Eh bien pourtant ! ils sont nombreux, ceux qui se hâtent, se précipitent, surtout dans notre siècle ; c’est une manière de tromper la durée. Ne pouvant rien enlever au temps, ni se dérober au terme fatal, ne pouvant détacher sa vue du gouffre aux éternels mugissements, l’homme veut s’éblouir, il court en désespéré sur les bords de l’abîme, s’élance vers l’endroit où il doit être englouti et se jette lui-même en pâture à l’oubli, comme le gladiateur épuisé se jetait sur le fer pour abréger le supplice.

Pourquoi compter les années à venir ? Qu’oses-tu souhaiter aux amis qui t’entourent ? Malheureux ! tu n’as même pas un lendemain à toi ! Tu te félicites, et déjà peut-être la mort t’apprête à cueillir le souhait sur ta bouche. Tu serres la main de tes amis !… prolonge un instant cette effusion, et peut-être sentiras-tu cette main froide. Le tombeau est sous tes pas… et tu t’enivres de l’ivresse de la vie ! Eh quoi ! ton passé même, ce passé que tu appelles le tien, n’est pas à toi, puisqu’il n’est plus. Toutes tes prières et tous tes efforts réunis ne pourraient t’en rendre une minute. Tu n’as rien, rien, si ce n’est l’espérance, plus trompeuse encore que tout le reste, puisqu’elle fait croire à un bonheur que jamais tu pourras saisir.

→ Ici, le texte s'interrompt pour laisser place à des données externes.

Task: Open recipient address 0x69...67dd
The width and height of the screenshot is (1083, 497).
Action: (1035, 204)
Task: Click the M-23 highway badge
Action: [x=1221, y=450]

Cette année que tu appelles nouvelle, que tu reçois avec des transports trompeurs, avec une allégresse menteuse, qu’aura-t-elle de nouveau pour toi avant que le premier de ses trois-cent soixante-cinq jours ait apporté sa première veille ? Oublies-tu donc qu’elle vient à toi malgré toi ? que, voudrais-tu repousser un seul de ses dons funestes, tu n’en as ni le loisir, ni le temps, ni le pouvoir ? C’est un vainqueur qu’il te faut accueillir à ton foyer et auquel tu souris pour qu’il te ménage quelques jours de plus.